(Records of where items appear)
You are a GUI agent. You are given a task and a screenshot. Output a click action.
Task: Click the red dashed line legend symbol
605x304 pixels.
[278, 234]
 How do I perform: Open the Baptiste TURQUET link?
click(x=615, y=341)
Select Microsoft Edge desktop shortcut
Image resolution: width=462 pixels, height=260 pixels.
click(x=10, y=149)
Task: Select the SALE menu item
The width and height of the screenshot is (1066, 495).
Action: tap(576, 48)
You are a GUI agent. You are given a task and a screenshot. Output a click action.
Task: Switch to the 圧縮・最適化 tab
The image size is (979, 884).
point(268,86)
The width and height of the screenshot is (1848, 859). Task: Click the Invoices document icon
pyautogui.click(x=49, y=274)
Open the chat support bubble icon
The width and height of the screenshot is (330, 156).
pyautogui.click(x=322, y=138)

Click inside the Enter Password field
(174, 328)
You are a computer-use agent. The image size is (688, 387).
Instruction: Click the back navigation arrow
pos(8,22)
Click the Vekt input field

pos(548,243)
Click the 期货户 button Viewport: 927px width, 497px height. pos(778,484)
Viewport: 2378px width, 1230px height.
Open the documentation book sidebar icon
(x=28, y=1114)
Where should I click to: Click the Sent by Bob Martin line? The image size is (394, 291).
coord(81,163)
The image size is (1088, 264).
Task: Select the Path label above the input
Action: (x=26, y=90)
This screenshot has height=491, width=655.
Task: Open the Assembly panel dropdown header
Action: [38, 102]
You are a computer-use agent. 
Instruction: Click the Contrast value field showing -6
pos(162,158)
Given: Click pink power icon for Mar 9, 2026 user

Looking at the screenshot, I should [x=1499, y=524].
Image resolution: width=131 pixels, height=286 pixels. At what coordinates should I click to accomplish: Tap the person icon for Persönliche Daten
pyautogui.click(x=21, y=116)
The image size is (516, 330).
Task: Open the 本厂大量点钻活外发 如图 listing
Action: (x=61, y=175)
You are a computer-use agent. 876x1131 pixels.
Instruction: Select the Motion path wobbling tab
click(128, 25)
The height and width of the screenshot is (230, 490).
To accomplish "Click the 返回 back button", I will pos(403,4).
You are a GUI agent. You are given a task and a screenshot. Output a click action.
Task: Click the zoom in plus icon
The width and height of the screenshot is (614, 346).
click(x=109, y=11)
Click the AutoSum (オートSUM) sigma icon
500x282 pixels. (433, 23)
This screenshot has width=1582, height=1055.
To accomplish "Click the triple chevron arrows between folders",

CHALLENGE. Copy out the records above line for line, with no changes.

RESPONSE.
You are a GUI agent. You are given a task and a screenshot. Output a click action.
Task: Click the red dashed line legend symbol
605x304 pixels.
[278, 234]
 How do I perform: Open the Baptiste TURQUET link?
click(x=615, y=341)
Select Microsoft Edge desktop shortcut
Image resolution: width=462 pixels, height=260 pixels.
click(x=10, y=149)
Task: Select the SALE menu item
The width and height of the screenshot is (1066, 495).
Action: tap(576, 48)
You are a GUI agent. You are given a task and a screenshot. Output a click action.
Task: Switch to the 圧縮・最適化 tab
The image size is (979, 884).
point(268,86)
The width and height of the screenshot is (1848, 859). Task: Click the Invoices document icon
pyautogui.click(x=49, y=274)
Open the chat support bubble icon
The width and height of the screenshot is (330, 156).
pyautogui.click(x=322, y=138)

Click inside the Enter Password field
(174, 328)
You are a computer-use agent. The image size is (688, 387).
Instruction: Click the back navigation arrow
pos(8,22)
Click the Vekt input field

pos(548,243)
Click the 期货户 button Viewport: 927px width, 497px height. pos(778,484)
Viewport: 2378px width, 1230px height.
Open the documentation book sidebar icon
(x=28, y=1114)
Where should I click to: Click the Sent by Bob Martin line? The image size is (394, 291).
coord(81,163)
The image size is (1088, 264).
Task: Select the Path label above the input
Action: (x=26, y=90)
This screenshot has height=491, width=655.
Task: Open the Assembly panel dropdown header
Action: [38, 102]
You are a computer-use agent. 
Instruction: Click the Contrast value field showing -6
pos(162,158)
Given: Click pink power icon for Mar 9, 2026 user

Looking at the screenshot, I should [x=1499, y=524].
Image resolution: width=131 pixels, height=286 pixels. At what coordinates should I click to accomplish: Tap the person icon for Persönliche Daten
pyautogui.click(x=21, y=116)
The image size is (516, 330).
Task: Open the 本厂大量点钻活外发 如图 listing
Action: (x=61, y=175)
You are a computer-use agent. 876x1131 pixels.
Instruction: Select the Motion path wobbling tab
click(128, 25)
The height and width of the screenshot is (230, 490).
To accomplish "Click the 返回 back button", I will pos(403,4).
You are a GUI agent. You are given a task and a screenshot. Output a click action.
Task: Click the zoom in plus icon
The width and height of the screenshot is (614, 346).
click(x=109, y=11)
Click the AutoSum (オートSUM) sigma icon
500x282 pixels. (433, 23)
This screenshot has width=1582, height=1055.
To accomplish "Click the triple chevron arrows between folders",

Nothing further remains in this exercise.